The essays illustrate this complexity by focussing here and there on different aspects of the North Woods. Each essay illustrates the complexity of its topic; the multiple essays weave together a story of larger complexity; the realisation that these cover just a tiny portion of the overall system adds a further level of understanding. And along the way, we get some amazing snippets of information that show the potential scale of seemingly unremarkable organisms: “Although northern peatlands cover only 3 percent of the earth’s land surface, they contain one third of all the carbon in the world’s soils” [p.32] “In the wilderness areas of northern Minnesota […] more than 90 percent of the water that drains into the lakes flows through at least one beaver pond.” [p.50]

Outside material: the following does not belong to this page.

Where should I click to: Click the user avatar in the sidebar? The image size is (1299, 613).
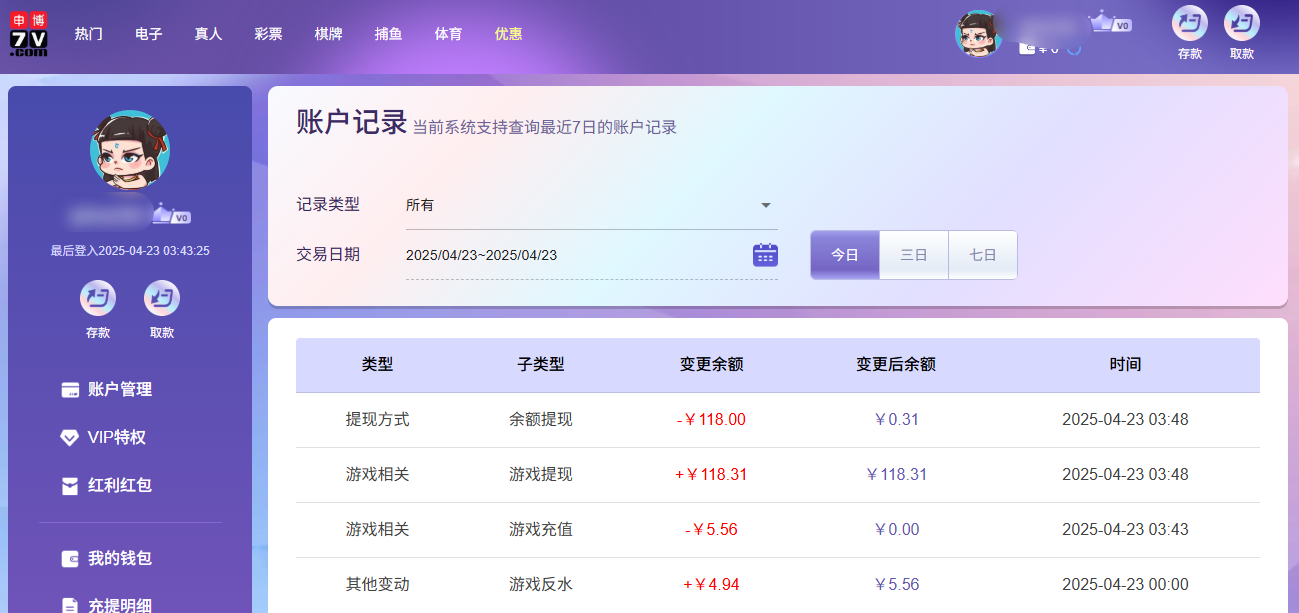(x=129, y=150)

Physics is a science of (relative) simplicity, and biology, a science of complexity, sometimes succumbs to ‘physics envy’ by trying to simplify the systems it studies, controlling for variation (cloned mice), interaction (isolated organisms) and complexity (no environment). This beautifully written book illustrates magnificently that “nature cannot be understood by pretending it is simple” [p.170], and how natural history can form the basis for appreciating the full complexity of biology in ecosystems. The Prologue alone provides a masterful rationale, and the following essays add layer upon layer of further evidence.